AWS Control Tower Offers Automated Multi-Account Management
Twistlock sponsored this article, which was written independently by The New Stack.
Automation was a key theme during the keynote at last week’s inaugural AWS re:Inforce conference in Boston, and while the idea of automation may immediately spark ideas of using Lambda to provide automated remediation, automation can also be helpful with the less flashy tasks, such as setting up multi-account AWS environments with AWS Control Tower.
While some users may have enjoyed early access to Control Tower, AWS chief information security officer Stephen Schmidt announced during the keynote that the tool would now be generally available to all AWS customers. According to a blog post detailing the release and its implementation, Control Tower “automates the process of setting up a new baseline multi-account AWS environment that is secure, well-architected, and ready to use.”
With Control Tower, security comes baked in to newly created multi-account AWS environments in the form of Landing Zones and Guardrails. Landing Zones are the overall multi-account environment setup by Control Tower, which include “a baseline environment to get started with a multi-account architecture, identity and access management, governance, data security, network design, and logging.” Guardrails, meanwhile, are “automated implementations of policy controls, with a focus on security, compliance, and cost management” that either prevent user activity according to certain rules or raise alerts when certain, non-conformant activities are detected. By using Control Tower, your baseline environment will include a multi-account environment using AWS Organizations, identity management using AWS Single Sign-On (SSO), federated access to accounts using AWS SSO, centralized logging from AWS CloudTrail, AWS Config stored in Amazon S3, and cross-account security audits using AWS IAM and AWS SSO.
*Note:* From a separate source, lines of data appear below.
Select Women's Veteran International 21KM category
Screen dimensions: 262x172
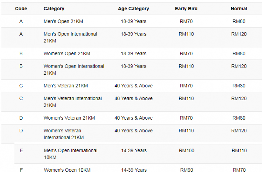click(x=64, y=134)
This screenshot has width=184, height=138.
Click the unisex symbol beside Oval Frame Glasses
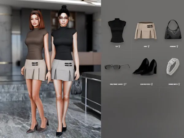point(125,84)
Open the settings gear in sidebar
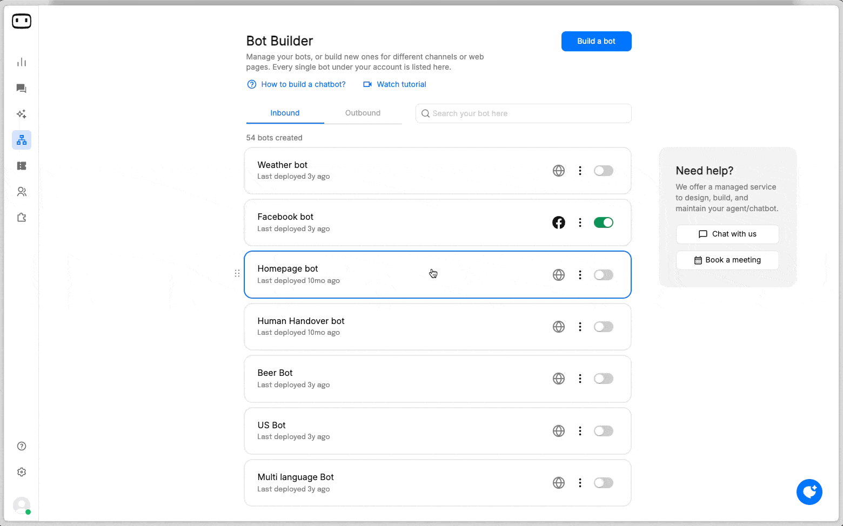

In an interview with The New Stack, Dave McCann, vice president of the AWS Marketplace, explained that Control Tower brings a deep level of integration with other AWS services, such as AWS Organizations, AWS Identity and Access Management (IAM), AWS Config, AWS CloudTrail, and AWS Service Catalog. In addition, Control Tower comes with a number of preconfigured “Guardrails,” or rulesets, with more on the way.
The software has been natively integrated into 70 AWS services. “By integrating into our own services, we’ve been able to do deep integration into our culture,” said McCann. Version 1 comes with 25 standard Guardrails. A second wave is coming in August, and a third set coming in the fall. In the fall, the company will spin up am API so that other people can bring in their own rules.
Although Control Tower is ultimately targeted at enterprise customers, McCann explained that it’s currently best matched for greenfield customers that are not looking to import existing guidelines.
“It’s designed for scale and there’s no limit to the number of accounts that you could publish, so we don’t see it being limited by organizational size. From a maturity point of view, the first release of Control Tower is targeted for people who are early in their adoption of AWS,” said McCann. “As we add more capability in the short term, by the end of the year, we intend to be applicable to our most mature customers, but right now, there are a few things that our mature customers would want that we will not have for the year.”
AWS Control Tower is currently available for free to all AWS users in US East (N. Virginia), US East (Ohio), US West (Oregon), and Europe (Ireland) Regions, with more regions on the way.